I may be wrong, but I got the feeling that the issue stems from using OpenMP within a method that it itself called from a child thread of the program (and not from its main thread). Normally, OpenMP would be used from the main thread (the whole point of OpenMP being to avoid dealing yourself with threads). Maybe it works under Windows and not under Linux...
Also, regarding this particular mesh optimizing method, I don't think the result you got while benchmarking it is very relevant (at least on multi-core CPUs). Why ? Because you apparently (if I understood correctly what you wrote) measured the CPU load, but not the relative time slice it takes in the main thread (which would be close to zero and only the cause of mutex locks overhead and such, since this method is called from the mesh repository thread).

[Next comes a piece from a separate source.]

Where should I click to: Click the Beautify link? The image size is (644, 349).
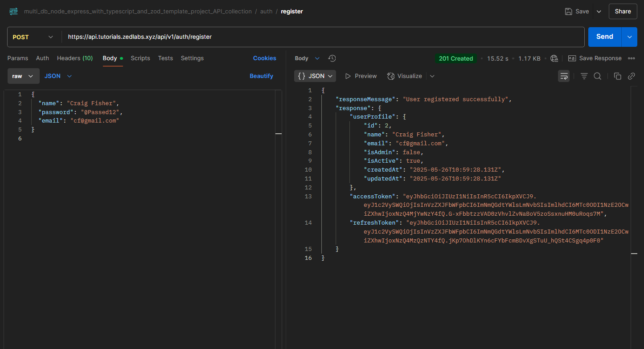261,76
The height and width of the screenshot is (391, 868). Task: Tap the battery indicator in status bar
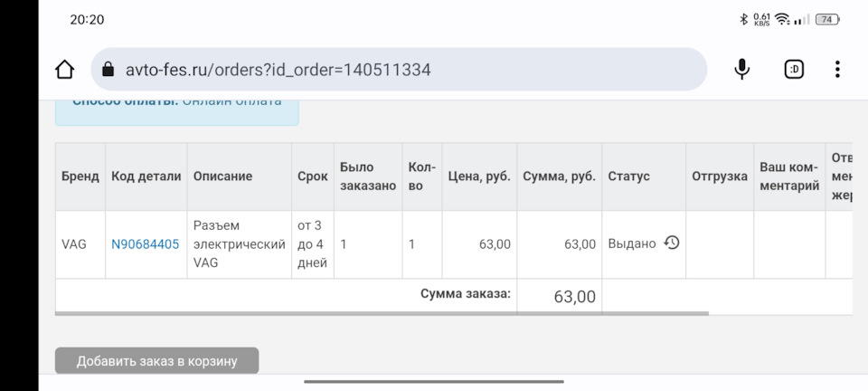pyautogui.click(x=826, y=19)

On a mono-core CPU, your "5%" would definitely be a relevant measure and would deserve optimization, but on a multi-core CPU and considering this method is called in a child thread, it does not really impact the main thread loop run time (i.e. the rendering itself, the objects list and UI refreshes, plus all the sundry synchronization tasks between threads).
Granted, spreading the mesh optimization on more cores would definitely lower the rezzing time of meshes (so your work is not at all useless), even if by a small amount (relatively to the download time of the said meshes).
I do not know how the VS profiler works, but if possible, it would be worth running it only on the main viewer thread to highlight the hot spots that do count for the user.